C) The New Unity Pooling API
With version 2021 onwards, Unity released a few C# pooling mechanisms that will help you in a myriad of use cases.
These pools of objects are directly integrated in the Unity engine. No extra downloads required and kept up to date on each Unity update.
As a huge plus, you have access to their source code.
And I must say that the implementations are quite straight forward. It’s a nice evening read.
Let’s see how you can start using the Unity Pooling API today so that you can reduce the performance cost of these operations you and I know about.
How to Use The New Object Pooling API in Unity 2021
The first step is to make sure you are on Unity 2021+.
(I mean, you can just copy & paste the code into any of your older projects... but hey, I never said this)

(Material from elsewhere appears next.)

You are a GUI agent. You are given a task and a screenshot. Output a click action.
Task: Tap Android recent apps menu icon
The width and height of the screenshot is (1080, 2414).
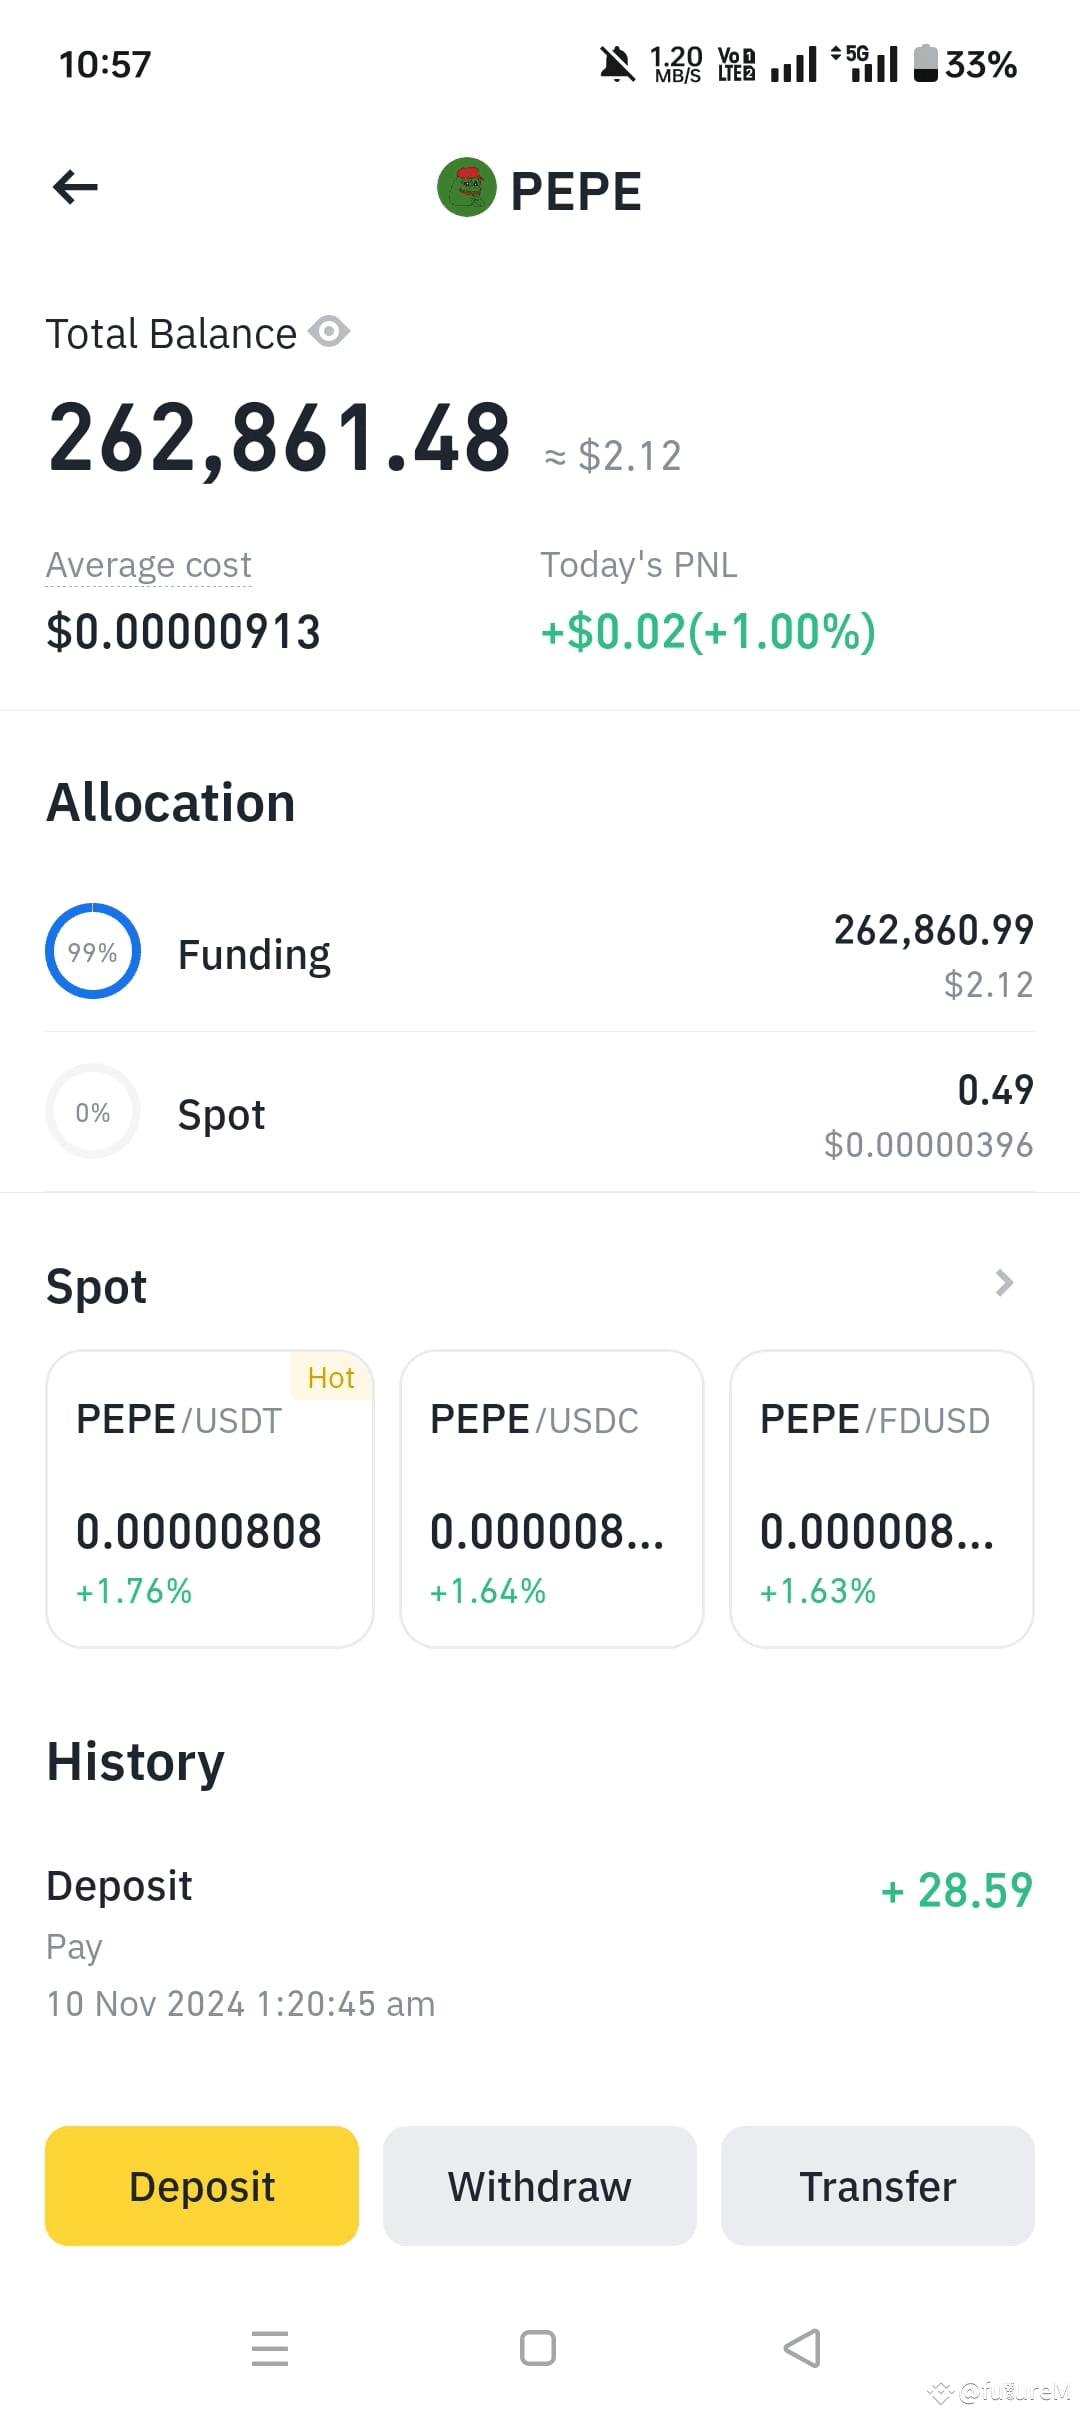point(270,2348)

Then, it’s just a matter of knowing the Unity Pooling API:
- The pooling operations.
- The different pooling containers.
I already gave you a few spoilers on the pooling operations. But let's dig deeper into them.
1. Constructing Your Pool
The first operation you need to do is to construct the pooling container of your choice.
That’s usually done in a single line of code, so don’t worry here.
The constructor parameters depend on the specific container you want to use, but they are quite similar
Here are the usual Unity pooling constructor parameters:
|createFunc||Called to create a new instance of your object, e.g. () => new GameObject(“Bullet”) or () => new Vector3(0,0,0)|
|actionOnGet||Called when you take an instance the pool, e.g. to activate the game object|
|actionOnRelease||Called when you return an instance to the pool, e.g. to clean up and deactivate the instance.|
|actionOnDestroy||Called when the pool destroys this item, i.e. when it doesn’t fit (exceeds maximum size) or the pool is destroyed|
|collectionCheck||True if you want Unity to check that this item was not already in the pool when you try to return it (only in editor)|
|defaultCapacity||Default pool size: initial size of the stack/list that will contain your elements|
|maxSize||Pool size: maximum number of free items that are in the pool at any given time. If you return an item to a pool that is full, this item will be destroyed instead.|
Here’s how you can create an object pool of GameObjects:
_pool = new ObjectPool<GameObject>(createFunc: () => new GameObject("PooledObject"), actionOnGet: (obj) => obj.SetActive(true), actionOnRelease: (obj) => obj.SetActive(false), actionOnDestroy: (obj) => Destroy(obj), collectionChecks: false, defaultCapacity: 10, maxPoolSize: 10);
I left the parameter names for clarity; feel free to skip them in production code :-).
And sure enough, this is just an example with a GameObject. You can use it with any type you want.
Okay, now you have a pool of _GameObject_s.
How do you use it?
2. Creating Your Pool Elements
The first thing Unity needs to know how to create more of your _GameObject_s whenever you request more than are available.
We already specified that in the constructor, as we passed the createFunc function as the first parameter to the pool constructor.
Every time that you want to take a GameObject from an empty pool, Unity will create one for you and give it to you.
And to create it, it will use the createFunc function you passed.
And how do we take a GameObject from the pool?
3. Taking an Element From Your Pool
Now that you have your pool reference stored in _pool, you can call its Get function:
GameObject myGameObject = _pool.Get();
Now you can use the object as you wish (within certain limits).
When you are done with it, you need to return it back to your pool so you can use it later on.
4. Returning an Element From Your Pool
So you have been using your element for a few minutes and now you’re done with it.
Here is what you do not do now: you do not destroy/dispose it yourself.
Instead, you return it to the pool so that the pool can manage its lifecycle correctly according to the functions you provided.